Background There are increasing numbers of young people (YP) with life limiting diagnoses living into adulthood. When these YP become too old for children’s hospice services there is a recognised gap in their care and they often experience challenges when transitioning into adult services. A two year pilot project was developed between a hospice’s adult and children’s services to try to address this gap and aid transitioning. The pilot involved a day service two Saturdays per month with occasional overnight trips, with two separate groups depending on the YP’s ability to communicate.
Aim To evaluate the pilot project.
Method Three focus groups made up of key stakeholders in the service (YP, their parents and staff) were performed and analysed using an adopted thematic analysis framework.

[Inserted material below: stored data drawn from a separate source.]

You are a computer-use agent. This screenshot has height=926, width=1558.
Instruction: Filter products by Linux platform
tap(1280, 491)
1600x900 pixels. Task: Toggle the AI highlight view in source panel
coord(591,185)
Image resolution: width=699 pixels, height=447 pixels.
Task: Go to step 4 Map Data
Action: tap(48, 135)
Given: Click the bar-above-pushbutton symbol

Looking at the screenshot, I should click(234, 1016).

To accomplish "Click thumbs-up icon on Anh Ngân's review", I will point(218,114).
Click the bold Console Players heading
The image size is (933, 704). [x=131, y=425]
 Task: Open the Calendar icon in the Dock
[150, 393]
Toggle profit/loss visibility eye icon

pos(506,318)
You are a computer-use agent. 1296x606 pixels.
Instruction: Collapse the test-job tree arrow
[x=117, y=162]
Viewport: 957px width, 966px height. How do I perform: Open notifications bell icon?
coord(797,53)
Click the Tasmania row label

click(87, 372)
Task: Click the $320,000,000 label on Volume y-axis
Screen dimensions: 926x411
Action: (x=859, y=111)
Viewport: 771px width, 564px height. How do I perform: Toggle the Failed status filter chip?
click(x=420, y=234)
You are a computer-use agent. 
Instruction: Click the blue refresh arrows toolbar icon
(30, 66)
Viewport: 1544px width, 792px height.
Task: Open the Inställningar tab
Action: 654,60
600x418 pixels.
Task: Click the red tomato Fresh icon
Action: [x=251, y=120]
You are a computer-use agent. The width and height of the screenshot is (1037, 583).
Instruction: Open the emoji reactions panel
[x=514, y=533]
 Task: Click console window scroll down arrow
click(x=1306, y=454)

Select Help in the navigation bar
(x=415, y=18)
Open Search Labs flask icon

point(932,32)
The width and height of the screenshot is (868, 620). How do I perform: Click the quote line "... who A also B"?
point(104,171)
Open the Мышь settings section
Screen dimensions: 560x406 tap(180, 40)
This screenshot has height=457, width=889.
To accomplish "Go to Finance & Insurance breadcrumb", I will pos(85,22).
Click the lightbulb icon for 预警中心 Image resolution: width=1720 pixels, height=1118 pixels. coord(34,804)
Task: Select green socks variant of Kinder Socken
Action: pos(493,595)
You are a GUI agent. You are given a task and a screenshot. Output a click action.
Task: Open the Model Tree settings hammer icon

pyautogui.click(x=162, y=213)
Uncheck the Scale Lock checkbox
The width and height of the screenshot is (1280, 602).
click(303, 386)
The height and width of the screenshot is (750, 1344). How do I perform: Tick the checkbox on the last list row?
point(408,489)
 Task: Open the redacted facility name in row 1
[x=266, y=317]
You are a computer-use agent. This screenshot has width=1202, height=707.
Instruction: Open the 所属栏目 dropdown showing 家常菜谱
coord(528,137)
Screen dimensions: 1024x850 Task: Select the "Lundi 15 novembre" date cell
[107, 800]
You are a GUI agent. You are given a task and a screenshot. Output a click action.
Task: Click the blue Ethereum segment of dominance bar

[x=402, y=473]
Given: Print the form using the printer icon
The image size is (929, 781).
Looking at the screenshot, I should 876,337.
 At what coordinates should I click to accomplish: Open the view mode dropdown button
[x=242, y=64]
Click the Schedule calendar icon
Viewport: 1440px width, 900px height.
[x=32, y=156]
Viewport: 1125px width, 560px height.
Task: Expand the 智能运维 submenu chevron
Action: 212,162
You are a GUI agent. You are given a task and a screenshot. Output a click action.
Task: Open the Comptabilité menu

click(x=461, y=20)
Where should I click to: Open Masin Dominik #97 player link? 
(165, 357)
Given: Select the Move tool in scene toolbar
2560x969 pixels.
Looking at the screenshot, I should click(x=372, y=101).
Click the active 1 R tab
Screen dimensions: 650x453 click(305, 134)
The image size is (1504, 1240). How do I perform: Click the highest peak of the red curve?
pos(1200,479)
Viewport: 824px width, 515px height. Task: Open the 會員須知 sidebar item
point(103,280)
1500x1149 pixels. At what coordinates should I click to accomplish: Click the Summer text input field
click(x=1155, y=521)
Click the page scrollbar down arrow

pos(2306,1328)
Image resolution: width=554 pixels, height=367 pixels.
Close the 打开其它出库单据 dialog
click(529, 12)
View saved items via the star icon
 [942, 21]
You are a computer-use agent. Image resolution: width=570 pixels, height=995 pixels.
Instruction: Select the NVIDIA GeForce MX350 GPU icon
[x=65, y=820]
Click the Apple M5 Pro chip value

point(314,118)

Results Three YP, seven parents and six staff members participated. Five main themes across the three groups were identified;
Transition is Tough
The pilot service helps
Participants described the transition period as a difficult time for both the YP and their families, with a perceived lack of adult services available for them. All groups agreed that the pilot project had a positive impact on the YP and their families, with the social benefits highlighted as a key factor. All participants were keen for the project to continue, ideally on a more frequent basis with more overnight stays, and the parents were keen to be more involved in the running of the service.
Conclusion The key stakeholders in this service were all positive regarding the impact the service has had on the YP and their families, and were keen to see it continue. This pilot models a service that could be adopted by other organisations.